▶ _TASKS TO COMPLETE_:
(1) In the panic disorder text, turn the paragraph beginning "A person with panic disorder may also have" into a short bulleted list that keeps its main facts.
(2) List every symptom the panic disorder text names in the sentence starting "Some of the symptoms of this illness are".
(3) Carry on the panic disorder text, picking up after its final sentence.

▶ _PROVIDED PASSAGE_:
<<<<
Panic disorder is an often misunderstood illness which may strike the afflicted person at any time, day or night. Some of the symptoms of this illness are sudden weakness, dizziness, tingling or numbness in the extremities, and nausea which is preceded by a sudden and overwhelming attack of terror.
A person with panic disorder may also have the feelings of being smothered for no apparent reason, possibly accompanied with chest pains and chills, or the victim may feel flushed. Those who are stricken with panic disorder may also suffer through bouts the feeling of doom and the fear of losing total control of their emotions.
Panic disorder can be very devastating to the unfortunate individual having the episode. The fear which is triggered by not knowing what is exactly going on physically has the potential in itself to double the negative effects of the episode. During the attack, the afflicted sometimes believe that are experiencing a heart attack or losing their sanity entirely.
Sometimes panic disorder can be so severe that the individual is certain that they are going to die immediately, victims have no way of knowing how or when the next wave of terror will wash over them, causing them to worry excessively about when the next attack will strike. If intense enough, this fear alone can trigger the next attack.
One of the worst things is that the attacks are totally unpredictable, and can even strike while the individual is sleeping. Usually an attack will peak within ten minutes of onset, and generally subsides gradually thereafter.
>>>>
▶ _RECORDS SHOWN_:
<<<<
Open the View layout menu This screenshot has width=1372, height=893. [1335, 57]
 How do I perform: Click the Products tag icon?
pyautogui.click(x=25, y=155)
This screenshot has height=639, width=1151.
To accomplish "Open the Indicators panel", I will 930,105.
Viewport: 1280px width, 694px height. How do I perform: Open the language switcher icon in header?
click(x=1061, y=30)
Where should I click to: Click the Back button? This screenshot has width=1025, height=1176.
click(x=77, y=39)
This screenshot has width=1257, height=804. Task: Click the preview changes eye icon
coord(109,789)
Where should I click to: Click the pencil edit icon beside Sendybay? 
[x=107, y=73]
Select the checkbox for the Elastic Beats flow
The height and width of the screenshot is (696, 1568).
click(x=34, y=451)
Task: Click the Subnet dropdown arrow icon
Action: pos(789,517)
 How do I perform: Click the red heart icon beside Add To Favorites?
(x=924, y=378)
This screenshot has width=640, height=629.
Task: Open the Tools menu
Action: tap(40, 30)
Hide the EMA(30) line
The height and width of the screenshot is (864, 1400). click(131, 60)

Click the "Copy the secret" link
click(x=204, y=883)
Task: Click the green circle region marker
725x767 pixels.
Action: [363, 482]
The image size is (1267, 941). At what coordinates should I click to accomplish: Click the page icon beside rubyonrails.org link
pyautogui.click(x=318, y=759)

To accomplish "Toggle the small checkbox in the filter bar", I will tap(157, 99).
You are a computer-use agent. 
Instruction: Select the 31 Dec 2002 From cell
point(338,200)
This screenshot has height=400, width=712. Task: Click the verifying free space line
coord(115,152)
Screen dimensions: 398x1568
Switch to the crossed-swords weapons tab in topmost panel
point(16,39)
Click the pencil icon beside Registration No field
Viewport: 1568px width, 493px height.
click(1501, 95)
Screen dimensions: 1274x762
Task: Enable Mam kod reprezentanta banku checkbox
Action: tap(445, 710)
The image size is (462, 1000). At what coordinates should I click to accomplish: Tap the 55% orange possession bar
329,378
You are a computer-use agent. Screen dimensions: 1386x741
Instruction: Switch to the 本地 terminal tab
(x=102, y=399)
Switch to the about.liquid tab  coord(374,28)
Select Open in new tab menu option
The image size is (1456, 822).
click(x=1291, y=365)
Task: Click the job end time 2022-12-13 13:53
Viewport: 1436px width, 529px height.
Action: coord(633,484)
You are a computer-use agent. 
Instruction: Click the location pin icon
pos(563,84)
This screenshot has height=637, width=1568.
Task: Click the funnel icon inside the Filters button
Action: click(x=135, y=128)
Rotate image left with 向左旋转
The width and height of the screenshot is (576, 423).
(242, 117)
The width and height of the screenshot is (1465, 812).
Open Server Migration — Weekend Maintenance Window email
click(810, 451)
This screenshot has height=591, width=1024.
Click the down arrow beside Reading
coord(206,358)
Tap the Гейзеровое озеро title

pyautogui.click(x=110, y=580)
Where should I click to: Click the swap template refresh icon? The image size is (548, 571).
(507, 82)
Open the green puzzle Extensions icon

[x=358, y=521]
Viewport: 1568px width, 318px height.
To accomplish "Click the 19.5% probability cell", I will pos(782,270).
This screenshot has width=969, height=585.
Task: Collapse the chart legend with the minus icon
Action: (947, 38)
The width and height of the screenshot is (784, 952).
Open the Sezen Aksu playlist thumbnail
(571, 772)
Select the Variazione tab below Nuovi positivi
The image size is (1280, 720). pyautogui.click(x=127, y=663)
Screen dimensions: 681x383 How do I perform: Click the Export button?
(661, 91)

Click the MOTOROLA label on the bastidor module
>>>>
▶ _SOLVED PROBLEMS_:
(1)
- Feeling smothered for no apparent reason, possibly with chest pains and chills, or feeling flushed
- Bouts of a feeling of doom
- Fear of losing total control of one's emotions

(2)
- Sudden weakness
- Dizziness
- Tingling or numbness in the extremities
- Nausea

(3)
Panic disorder affects women more than men, and it is estimated that more than six million Americans suffer from this dreaded malady. Those who are afflicted with the disorder begin to show symptoms in late adolescence or during early part of adulthood. Although it appears that the susceptibility seems to be an inherited trait, many will have only one episode and never show any signs again.
Those who suffer from severe and repeated bouts can find themselves very limited in where they are willing to go, or even where they are willing to live. They will attempt to avoid social situations, as well as any similar instances or places where they have had prior attacks. This can become quite disabling to the panic stricken individual.
In severe instances, some individuals will restrict their normal activities such as doctor appointments, shopping and even driving. About one third of the victims of will become homebound because of the intenseness of the fear of, and during, an attack.
Panic disorder can often be tied together with drug abuse, alcoholism or depression. When this situation exists, then each separate problem must be addressed on its own. Only through separate treatment can the individual be made free of the accompanying ailments, and the panic disorder treated properly.